It has been an interesting week at Enema U. The students and the professors are still
MIA, but the nuts and bolts of the university continue to loosen as the university
carries on. University work is done in committees, and a
committee is a life form several notches lower on the evolutionary scale than
Congress.
I think I have figured out the flaw in meetings. The sane people are full of doubts while the crazy
people are full of confidence. Not only
is there no shortage of crazy people on campus, but it seems to be a competition.

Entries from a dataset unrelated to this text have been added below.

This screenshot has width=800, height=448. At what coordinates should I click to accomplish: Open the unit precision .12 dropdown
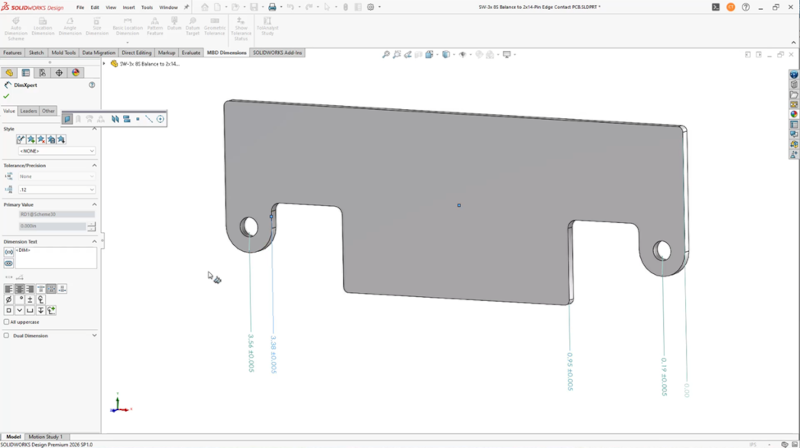[56, 190]
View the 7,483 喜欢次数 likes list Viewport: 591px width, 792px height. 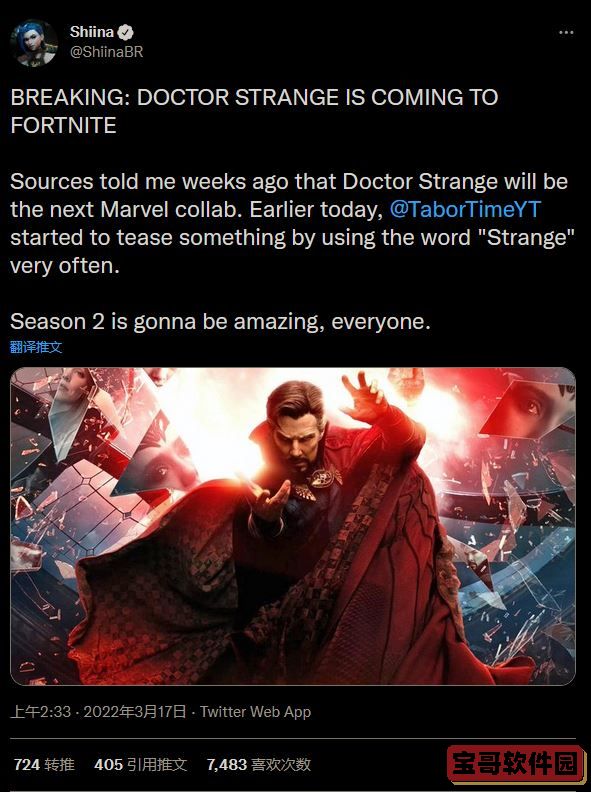click(258, 764)
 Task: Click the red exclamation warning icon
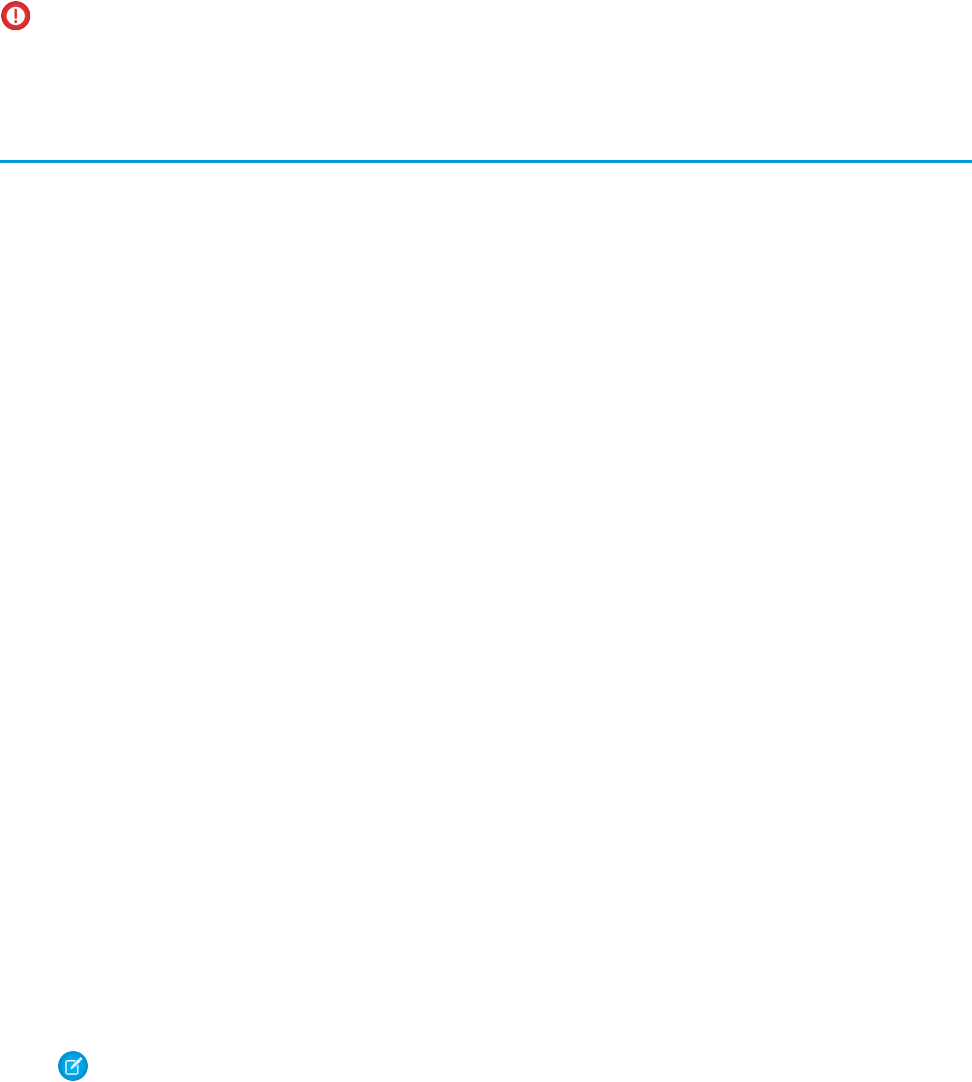[x=15, y=15]
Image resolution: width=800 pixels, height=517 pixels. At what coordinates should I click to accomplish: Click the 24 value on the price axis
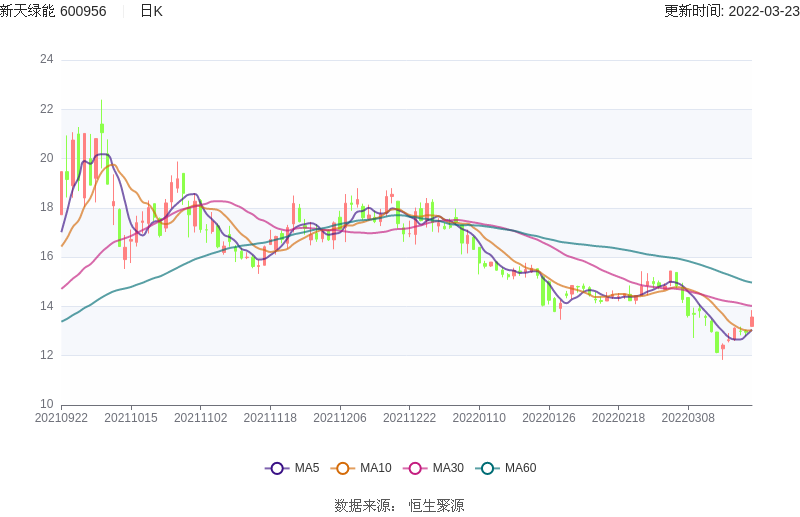46,59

At one of the meetings this week, I listened raptly while
people who do not teach for a living told me in great detail exactly how
teaching should be done. “The Sage on
the Stage is dead,” they said. “Lectures
no longer work.”
This was followed by hours and hours of being told that the
pedagogy of teaching has changed.
Somewhere along the line, I have really developed a dislike to the word ‘pedagogy’. The people who use the word the most often,
seem to teach the worst. For those of
you with honest jobs, if you don’t know what the word means, it is Greek for the
act of having an intimate relationship with a poodle.
Theories of teaching seem to change faster than Kardashian
boyfriends, but I have noticed something along the way: as the methods of instruction improve over
time, test scores and graduation rates keep dropping.

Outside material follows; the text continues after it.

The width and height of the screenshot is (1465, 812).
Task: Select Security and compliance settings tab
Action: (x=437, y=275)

I took classes from quite a few really good professors, scholars
who taught me to love history. Somehow
they managed to do this without modern teaching theories or technologically
advanced classrooms. The difference, I
am told, is that the student of today was born with technology, is used to
technology and demands it in the classroom--and technology demands new methods
of teaching. Personally, I think the
problem is that students need to put down the smartphone until they master the
technology of books.
Somehow, technology seems to drive just about everything in
education today. Online teaching,
digital textbooks, distributed learning… the list of new—and as yet unproven--methods
of instruction grows regularly. And I
confess to using many of these techniques myself. But I think that somewhere along the line we
have come to value the technology more than the teacher who enjoys teaching.
Several years ago, I developed a media-intensive lecture on
the Jim Crow laws and the slow birth of Civil Rights. The lecture included scores of PowerPoint
slides of Southern Blacks being denied access to the polls and more than one
graphic image of a lynching. Less than
an hour before class started, I got word that the projector had been stolen
from the classroom and there was no possibility of obtaining a spare.
The class was not cancelled.
From my pickup, I took fifty feet of good 1-inch rope to the
classroom. While sitting on the table at
the front of the room, I gave my lecture.
At the same time, as slowly as humanly possible, I tied a hangman’s noose. I never mentioned the rope or the knot, just
tied it glacially slowly as I talked. I
don’t think those students blinked until the lecture—and that knot—was finished. I have never
given that lecture with the PowerPoint slides.
Socrates, some 2400 years ago, said that a school was a log
with a student on one end of it and a teacher on the other. That method still works.